* PROVIDED PASSAGE:
++++++++++

Development of a Life-Cycle Model of Sockeye Salmon in the Okanagan Basin

Okanagan Nation Alliance

ESSA is developing a life-cycle model of sockeye salmon in the Okanagan Basin. Historical records indicate that sockeye salmon were once found in most of the lakes in the Okanagan Basin. Currently, the only sockeye population within the Okanagan Basin is found in Osoyoos Lake. A 1997 workshop to discuss strategies for restoring Okanagan sockeye recommended that sockeye be re-introduced to Skaha Lake as an experimental management strategy to resolve some of these uncertainties. In preparation for such an experiment, the Okanagan Nations Fisheries Commission, the Colville Confederated Tribes, and other fisheries agencies have undertaken a research project to identify and assess the risks and benefits of an experimental re-introduction of sockeye salmon into Skaha Lake. This project includes targeted field work on such topics as disease, exotic species, and habitat inventories, as well as development of the life-cycle model.

The overall role of the life-cycle model within the overall Skaha Lake project is to explore the relative benefits and risks of possible reintroduction strategies and alternative monitoring approaches to assess the impacts of reintroduction. Consequently, the key function of the model is to provide a framework for capturing key hypotheses about sockeye and kokanee and the stressors that act on them throughout their entire life-cycles (including interactions among sockeye/kokanee/Mysis in Skaha Lake), and produce a range of possible relative outcomes from various management and environmental scenarios. The model operates on an annual time step and provides annual relative abundance estimates of sockeye salmon in Osoyoos and Skaha Lakes, Skaha Lake kokanee, and Skaha and Osoyoos Lake Mysis populations.

++++++++++

* RECORDS SUPPLIED:
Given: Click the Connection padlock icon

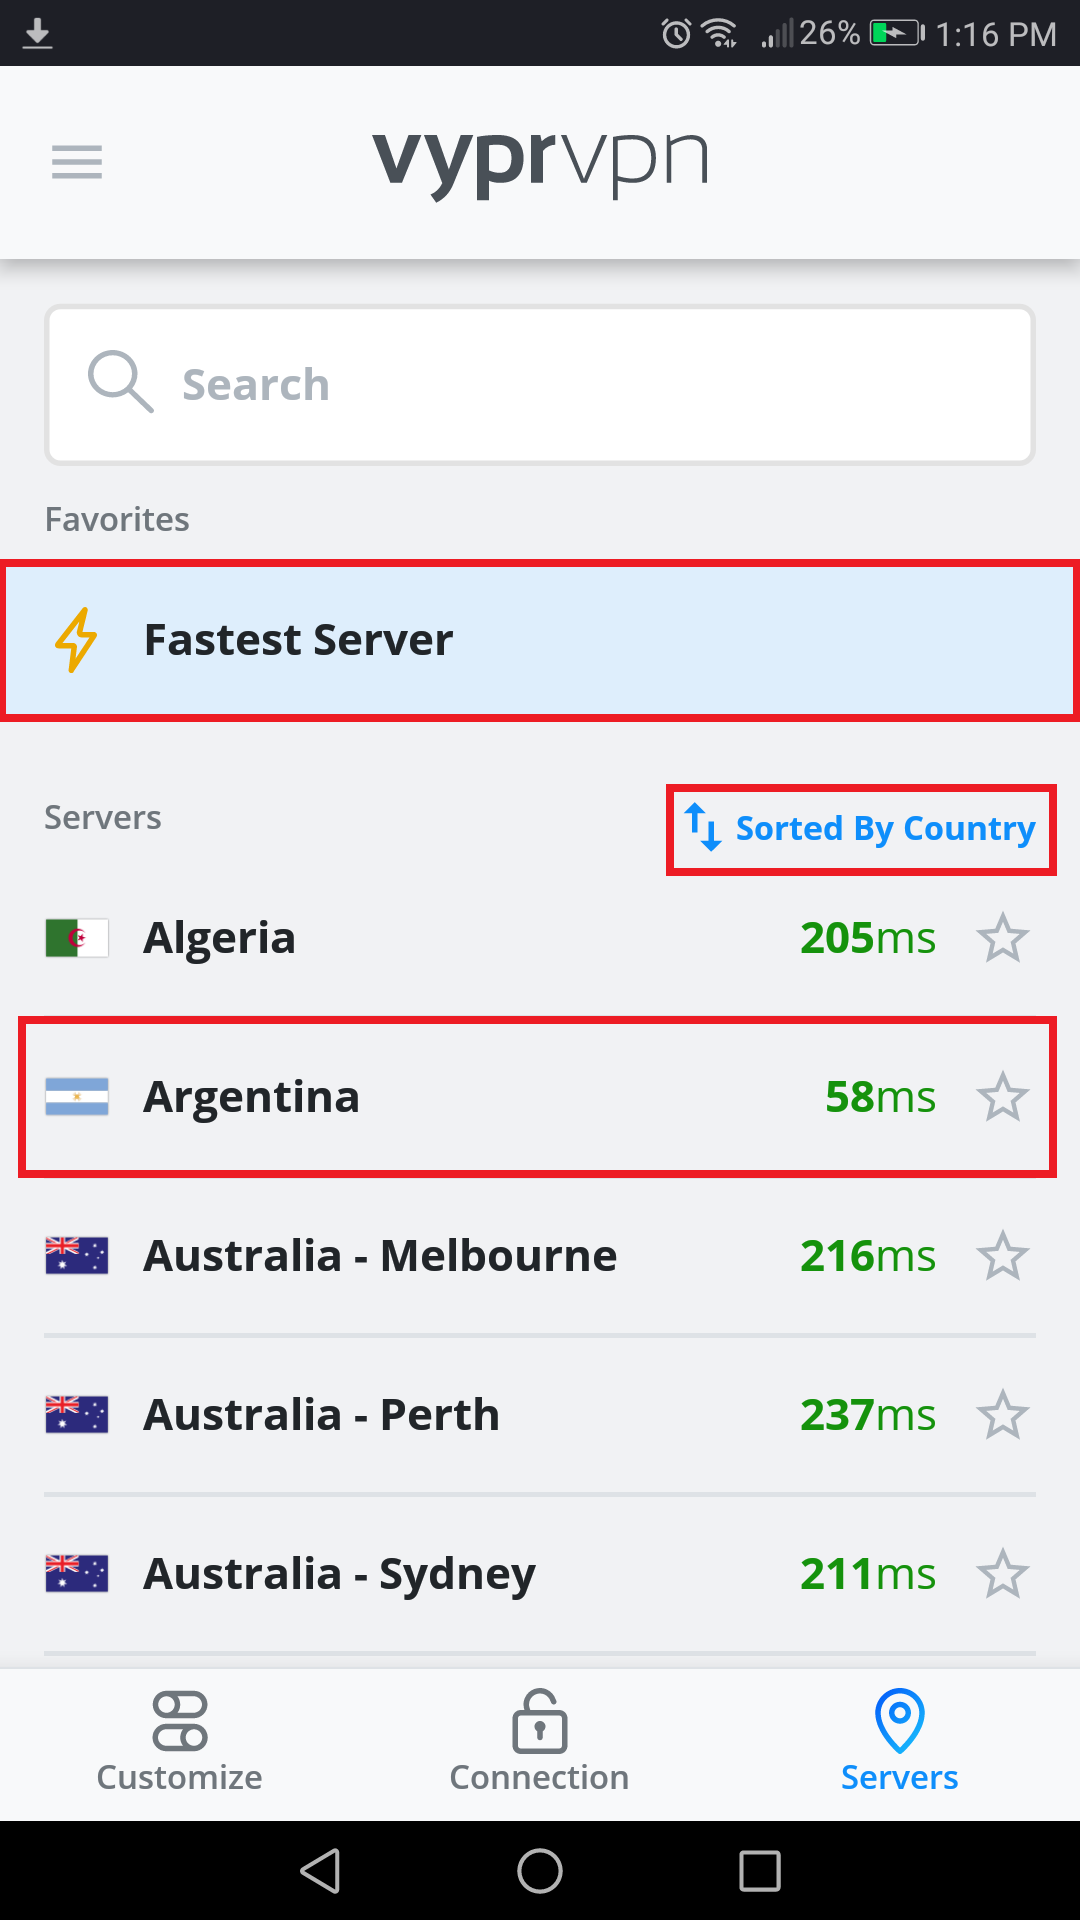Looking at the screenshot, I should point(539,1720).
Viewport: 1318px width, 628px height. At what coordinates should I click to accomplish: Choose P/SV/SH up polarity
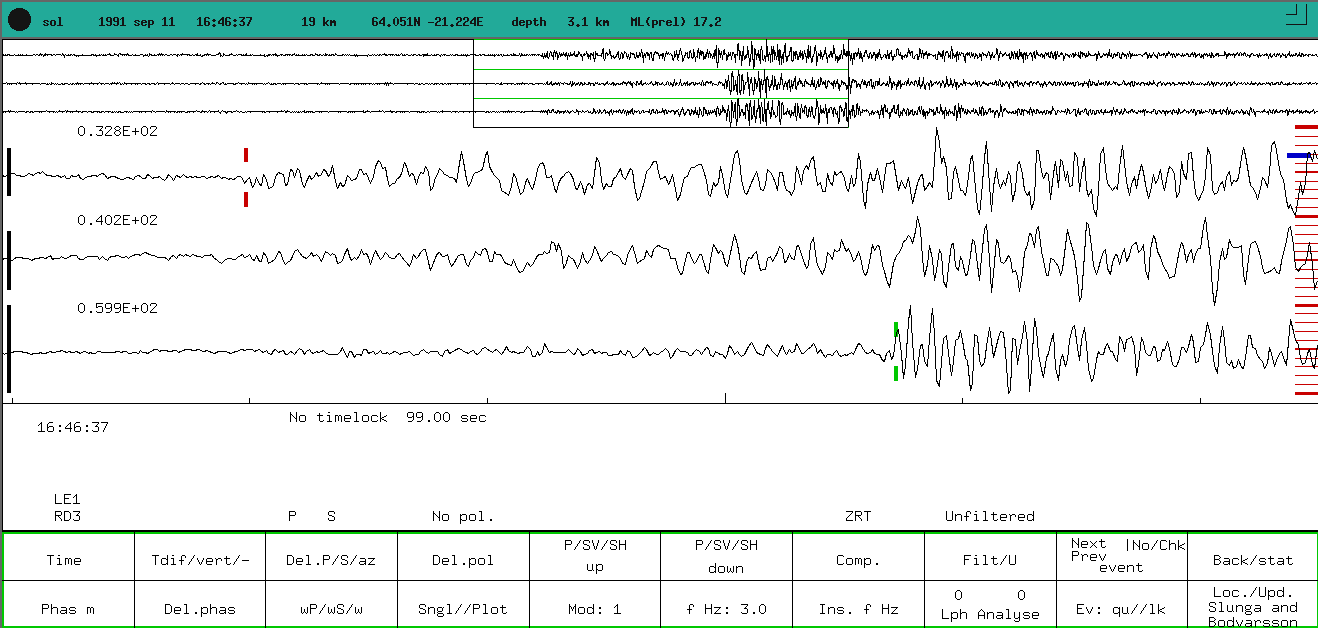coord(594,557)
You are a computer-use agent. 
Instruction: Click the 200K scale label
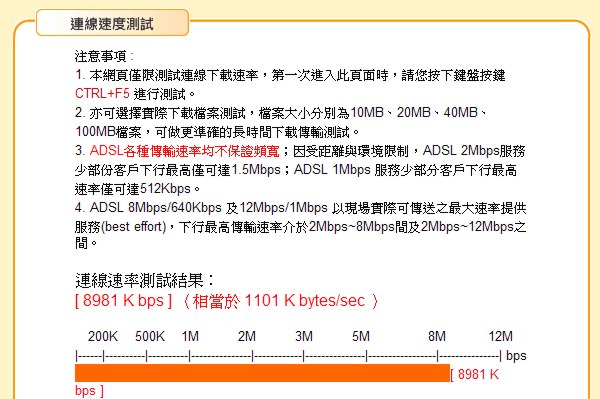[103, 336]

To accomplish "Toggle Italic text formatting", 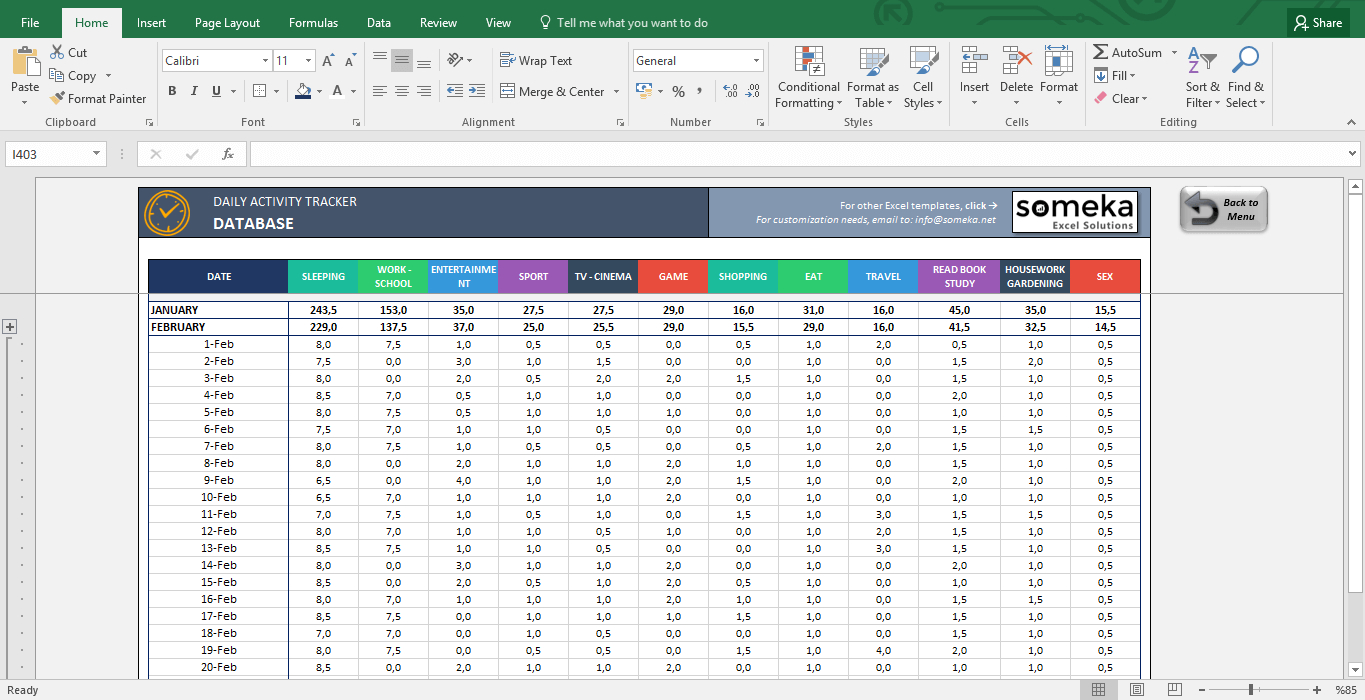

++++++++++

* WHAT YOU SHOULD DO:
Rewrite the part of the Okanagan sockeye salmon text that opens with "The overall role" and closes with "Lake Mysis populations.", replacing every "reintroduction" with "restoration".

* WRITTEN SOLUTION:
The overall role of the life-cycle model within the overall Skaha Lake project is to explore the relative benefits and risks of possible restoration strategies and alternative monitoring approaches to assess the impacts of restoration. Consequently, the key function of the model is to provide a framework for capturing key hypotheses about sockeye and kokanee and the stressors that act on them throughout their entire life-cycles (including interactions among sockeye/kokanee/Mysis in Skaha Lake), and produce a range of possible relative outcomes from various management and environmental scenarios. The model operates on an annual time step and provides annual relative abundance estimates of sockeye salmon in Osoyoos and Skaha Lakes, Skaha Lake kokanee, and Skaha and Osoyoos Lake Mysis populations.